Campaign to stop people giving money to beggars
A former homeless man is warning against giving money to people begging on the street.
The man who we are calling John, to protect his identity, spent eight years on the streets of Newcastle after becoming addicted to heroin when he was 12.
Now, he's helping the charity, Changing Lives, with a campaign that aims to educate people that giving cash to beggars, could lead to their death.
John started using heroin with his parents as a child. By 14 he'd been abandoned. He spent years on the street of Newcastle begging.
'I had friends who used to beg and I saw the sort of money they made. so I tried it for myself one night and I was stunned.
So on an average day Monday to Thursday would be £200, a Friday or Saturday night anything between three to £500 a night.'
But that money was simply funding John's heroin addiction.

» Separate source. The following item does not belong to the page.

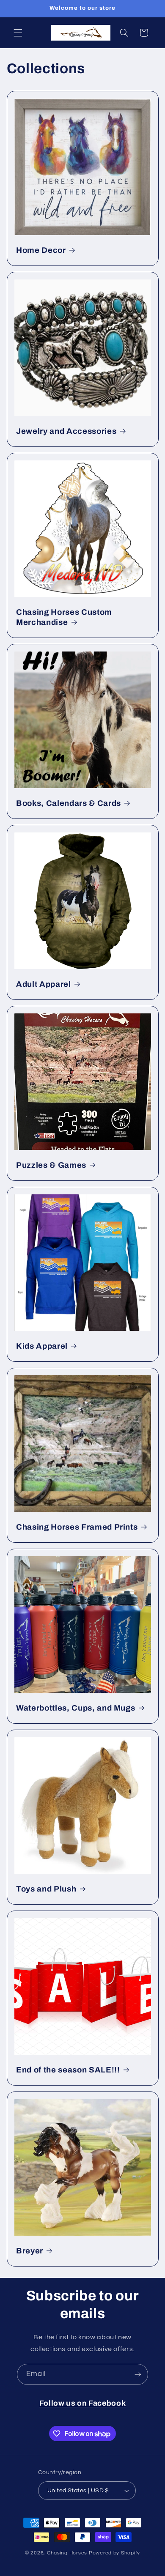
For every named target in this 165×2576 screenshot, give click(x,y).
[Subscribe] (138, 2374)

'I got to 32 and I was living in a cave in Seaham and I was just physically mentally and emotionally broken, I just couldn't function at all I wanted to die and to kill myself. I went to rehab and got an assessment and they took me in the next day and turned my life around.'
Two years ago it was estimated there were 25 people begging on the streets of Newcastle today it's thought to be 200.

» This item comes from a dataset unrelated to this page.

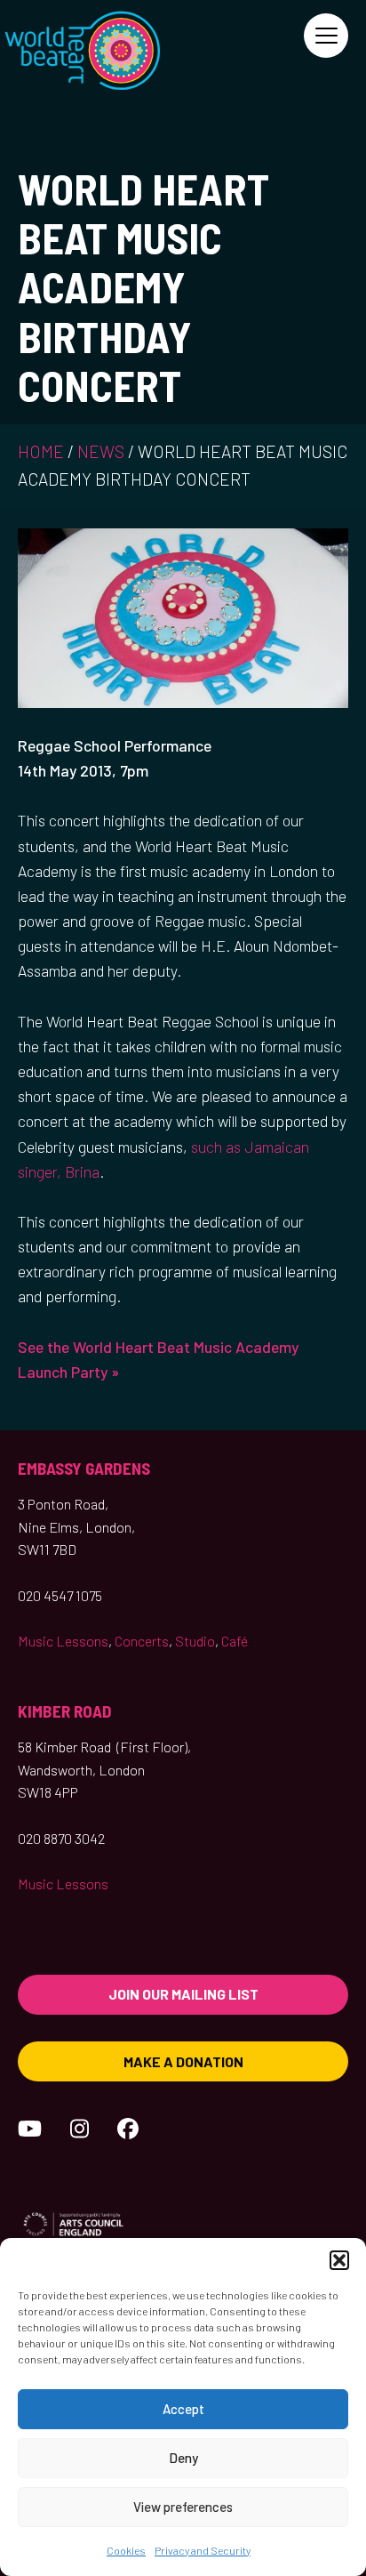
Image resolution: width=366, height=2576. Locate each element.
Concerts (142, 1640)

That has led to a new campaign being launched by charity Changing Lives.
Outreach workers for the charity say that only a small minority of the beggars are homeless and they sit on the streets to make money to feed their addiction. Northumbria Police and Newcastle City Council are backing this new campaign, they want people to understand the real picture of begging in the city.
And that is something that John agrees with.
'The right thing would be not to give them money, you could give them money and they could go and use and that could kill them.'
This campaign is hoping that we can make a real change in a beggars life, by NOT giving them money.